Gladwell describes these processes in great detail; he also draws some unsettling conclusions from his observations. Most notably, he insists upon how much human behavior is influenced, unconsciously, by seemingly trivial surrounding circumstances–rather than by things like conscious decision, or fundamental values. I think this is the best thing in the book. Character, Gladwell writes, “isn’t a stable, easily identifiable set of closely related traits.” Rather, “it is more like a bundle of habits and tendencies and interests, loosely bound together and dependent, at certain times, on circumstance and context” (163). A lot of the things we do come, not from deep inside ourselves, but from relatively superficial conditions that exist outside ourselves. This goes against our most cherished beliefs about responsibility and free will, but I am convinced it is true; and Gladwell gives good evidence for thinking so.
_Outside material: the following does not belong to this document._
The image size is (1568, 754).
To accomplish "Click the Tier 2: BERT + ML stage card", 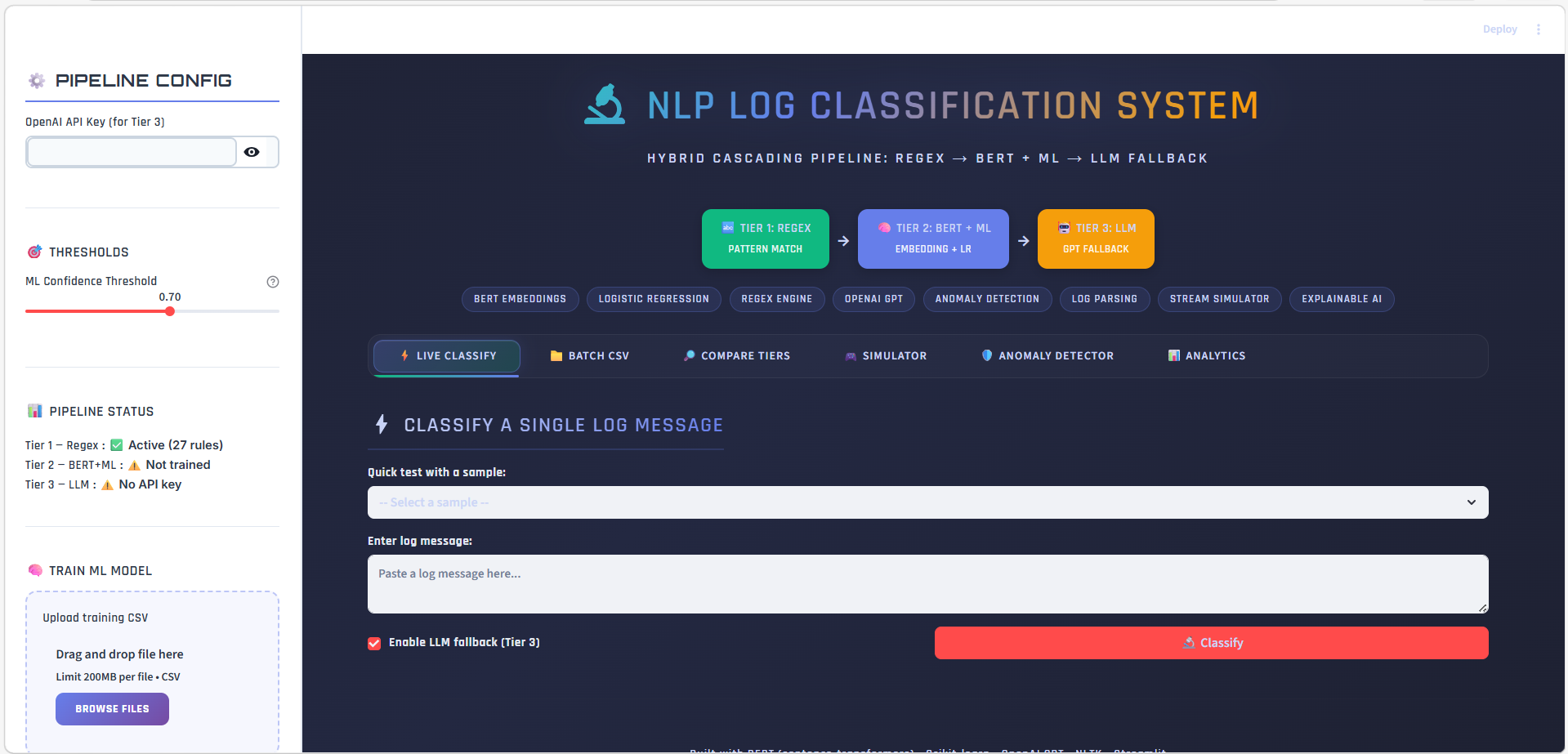I will (x=933, y=239).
Why, then, do I have reservations about _The Tipping Point_? As I already said, these have more to do with the general ideological atmosphere we live in, than with Gladwell’s arguments in particular. My problem is with certain underlying assumptions, that Gladwell shares, but that aren’t unique to him.

Gladwell’s argument relies upon one variety of an assumption that is ubiquitous in our cybernetic culture. That is the belief that (mathematizable) patterns are what really matter, regardless of the substances in which those patterns are instantiated. That is to say, it’s the same software, no matter on whatv hardware it is run. The same mathematical patterns that result in the positive-feedback loop of a ‘flu epidemic, also occur in the stock market, in human social groups, in our brains, in computer networks, and so on.
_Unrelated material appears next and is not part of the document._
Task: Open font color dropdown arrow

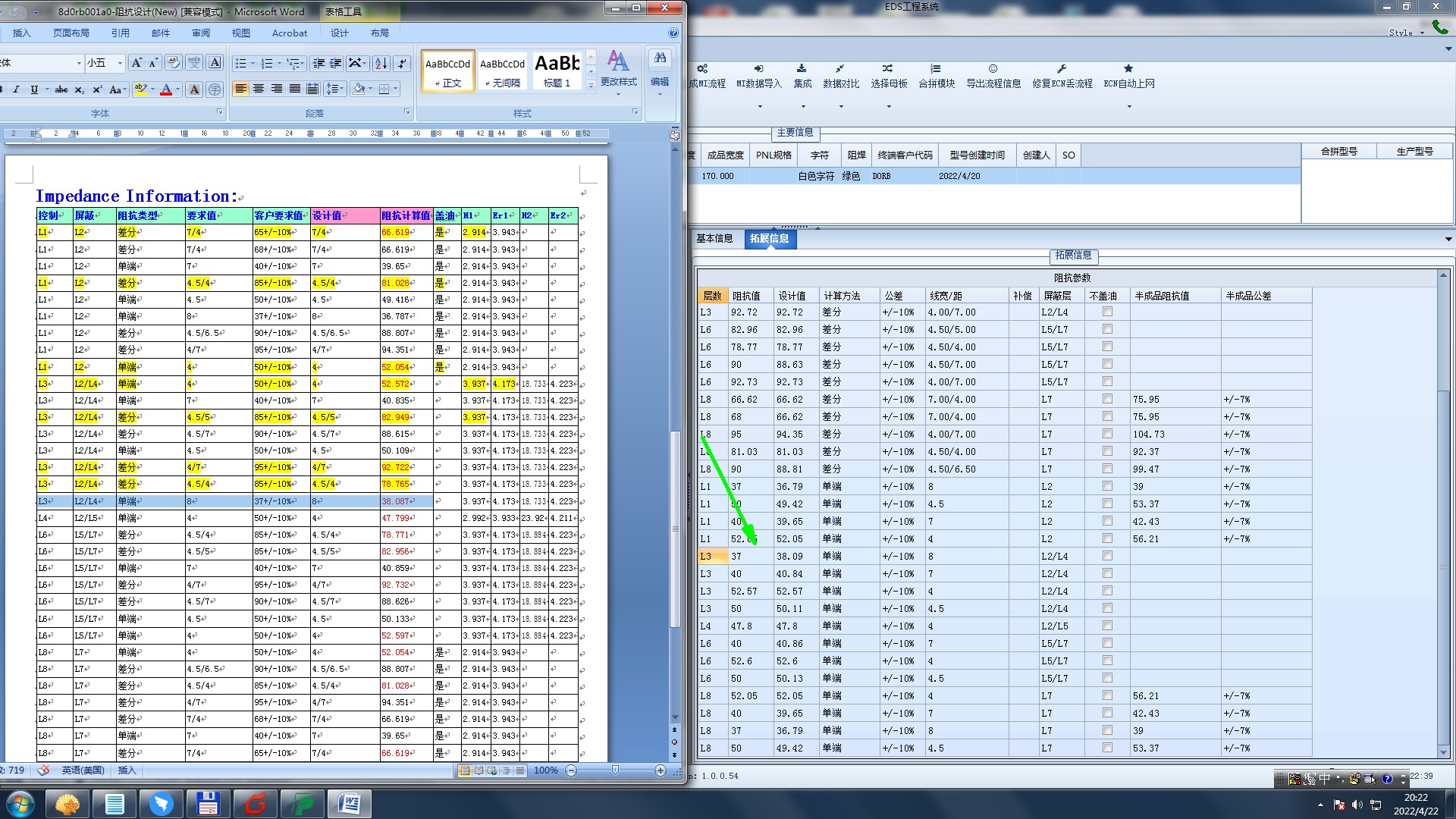Action: point(178,89)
There is a lot of truth in this picture, but it is not the whole truth. It relies on a dubious assumption that we really can distinguish between software and hardware, and that the latter really doesn’t matter. But we cannot always so distinguish, and different types of hardware do have different qualities, even when the digital pattern is the same. The belief that it all comes down to software, or digital patterns, is our postmodern version of Descartes’ dualism, his view of mind as “the ghost in the machine” (as Ryle, I think, called it). It’s a way of denying the pressures and the inertia of materiality, a way of thinking that the message remains the same, no matter what the medium. We should know better–not everything is digital, if only because our senses operate on analog principles. And the course of an epidemic among human brains is different from the course of an epidemic among viruses, if only because we care about individual human brains, and their possessors, in a way that we do not care about individual viruses (indeed, it is dubious that the word “individual” can even be applied to viruses).
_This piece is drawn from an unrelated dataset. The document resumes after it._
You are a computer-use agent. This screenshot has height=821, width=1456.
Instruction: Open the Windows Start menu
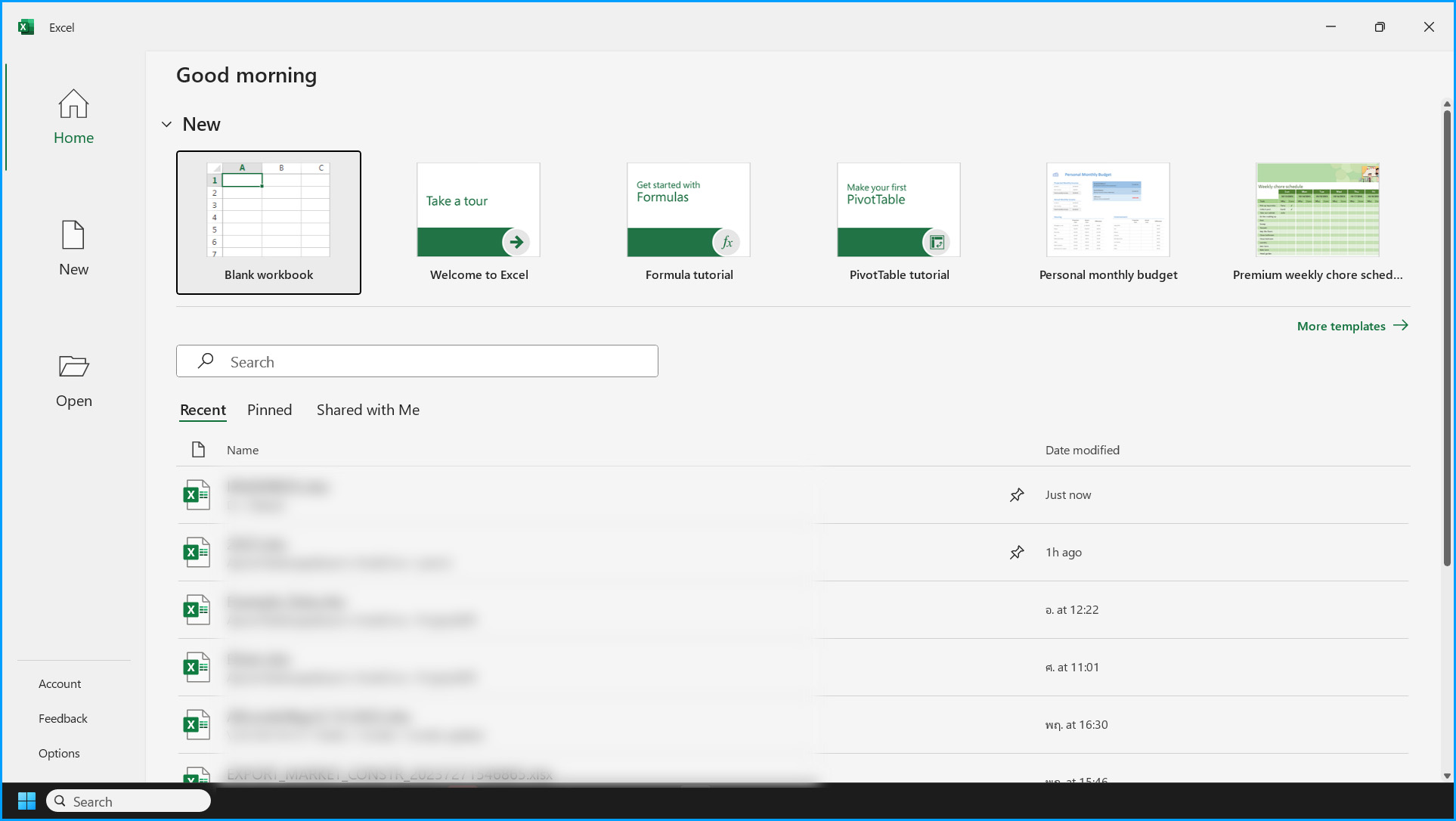point(26,800)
My second, related reservation has to do with the instrumental nature of Gladwell’s argument. Most of his emphasis is on how to start, or stop, an epidemic. His examples are things like how to mount a successful advertising campaign for athletic shoes, or how to reduce teenage smoking. His exemplary figures are people like “coolhunters,” people who spot trends early so that advertisers and corporations can profit from them. My problem with this is that it seems to understand society and culture only from the point of view of how it can be manipulated. Sociology is reduced to advertising tactics. Culture is reduced to a series of fads. Such a perspective is extremely cynical, but it’s a cynicism Gladwell doesn’t admit to. While a certain cynicism about social idealizations is often a virtue, to take the consequences of such cynicism entirely at face value, without a hint of criticism of the situation thus described, is not.

I wish Gladwell had some of the ironic sense about coolhunters, for instance, that SF writers like Jim Munroe (Everyone In Silico) and William Gibson (Pattern Recognition) do. Both these novels feature coolhunters as sympathetic main characters; but both admit a certain ironic consciousness, in the minds of these characters, about what they do–they are aware that there is something appalling about appropriating all human endeavor for the ends of marketing. I wish Gladwell shared such an awareness, but there is no sign in The Tipping Point that he does.